Equipoising or lifting arms have supported equipment, such as Steadicam® brand stabilized camera systems, since 1975. These arms typically consist of two serial parallelogram linkages (segments) connected by a central hinge, with each linkage generating a lifting force created by a resilient means. The proximal hinges of these arms, i.e. the hinges closest to the operator on each segment, are typically hinged to a robust load-supporting vest, worn by the operator, and ideally support virtually all of the weight of the payload camera stabilizer (or industrial tool), and permit low friction, finger-tip manipulation thereof—as if in zero gravity—within the volume of space defined by their lifting and extending range. Unfortunately, to date, this volume is considerably less than the volume of space accessible to the average human arm.
As used herein an “equipoising arm” is not limited to a lifting arm that has a uniform lifting force throughout its excursion, although such an arm is within the definition.
Camera stabilizers, such as ‘Steadicam®’ devices in so-called ‘high-mode’ (camera mounted on top), typically deliver a range of lens heights from approximately waist to head; or alternately from knees to waist height in so-called ‘low-mode’ (camera hanging below). The operator must stop work and the equipment must be physically altered to switch from high-mode to low-mode shooting. If the lifting range of the camera stabilizer arms could more closely match the gripping range of the average human arm, the switch from high to low-mode operating would likely be needed much less often, since the lens, in low mode for instance, could go continuously from knee level to above head height.
Attempts have been made to add a third lifting segment to these equipoising arms in order to augment their lifting range, but the results have been unsatisfactory. Conventional equipoising arm segments are hinged to swing laterally, starting from the proximal hinge at the vest. These hinges present functional difficulties when a third lifting arm segment is added. All three segments, each weighing several pounds, can swing capriciously, since they now form three sides of a horizontal four-bar linkage, which is unrestrained and often haphazardly obstructive to normal operating.
An additional problem occurs when three-segment arms are mounted to a vest, in particular to the back of the vest, behind the operator. Non-vertical orientation of the proximal hinge causes the payload to side-slip laterally and requires proportional restraint. An arm-angle adjusting mechanism is located between the support structure at the vest and the proximal hinge to address the problem. These arm-angle adjusting mechanisms are frequently fine-tuned on-the-fly for various operating conditions and maneuvers, so it can be desirable to have them within reach of the operator. If a three-segment arm were to be mounted behind the operator, these adjustments would typically be unreachable by hand.
Additionally, past attempts to incorporate a third lifting segment often caused the added third segment to move uncontrollably in a vertical plane—locking up or down as the torque of the next section capriciously powers or de-powers the previous one.

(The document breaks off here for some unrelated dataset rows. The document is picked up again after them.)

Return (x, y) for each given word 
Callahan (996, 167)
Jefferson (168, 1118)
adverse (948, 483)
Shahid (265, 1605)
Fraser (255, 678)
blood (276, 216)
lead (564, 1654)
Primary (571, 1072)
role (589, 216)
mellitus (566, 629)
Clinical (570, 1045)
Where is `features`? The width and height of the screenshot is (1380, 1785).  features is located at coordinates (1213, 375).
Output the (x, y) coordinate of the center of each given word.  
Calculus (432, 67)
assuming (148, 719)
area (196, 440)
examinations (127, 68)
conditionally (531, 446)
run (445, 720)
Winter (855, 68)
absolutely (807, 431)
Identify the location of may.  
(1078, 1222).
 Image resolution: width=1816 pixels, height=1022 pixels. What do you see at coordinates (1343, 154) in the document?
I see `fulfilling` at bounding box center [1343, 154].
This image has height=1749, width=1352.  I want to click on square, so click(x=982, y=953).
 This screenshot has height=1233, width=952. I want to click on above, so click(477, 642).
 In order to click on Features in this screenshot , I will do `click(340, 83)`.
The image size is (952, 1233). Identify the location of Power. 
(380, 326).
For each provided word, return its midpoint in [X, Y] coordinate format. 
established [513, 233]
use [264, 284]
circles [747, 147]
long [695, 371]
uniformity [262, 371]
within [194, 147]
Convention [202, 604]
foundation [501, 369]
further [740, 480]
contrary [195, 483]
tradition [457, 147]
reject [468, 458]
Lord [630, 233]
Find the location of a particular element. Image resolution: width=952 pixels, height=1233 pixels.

What is needed is a way to increase the lifting range of an equipoising arm to more closely match the human ‘gripping range’ while minimizing degradation of functionality or performance.
What is needed is also a way to add a third lifting segment to an equipoising arm and still be able to adjust the arm's angular attitude on-the-fly, relative to the support structure of the vest.
Further needed is a way to provide a back-mounted, lifting segment for an equipoising arm, that does not require the entire assembly to be hinged for lateral movement at the mounting point and that allows arm-angle adjustments to be made within relatively easy reach.
Also, what is needed is a means to adjust the horizontal location of such a lifting segment for operators of varying girth; and also to switch it to either side of an operator for right-side vs. left-side operation.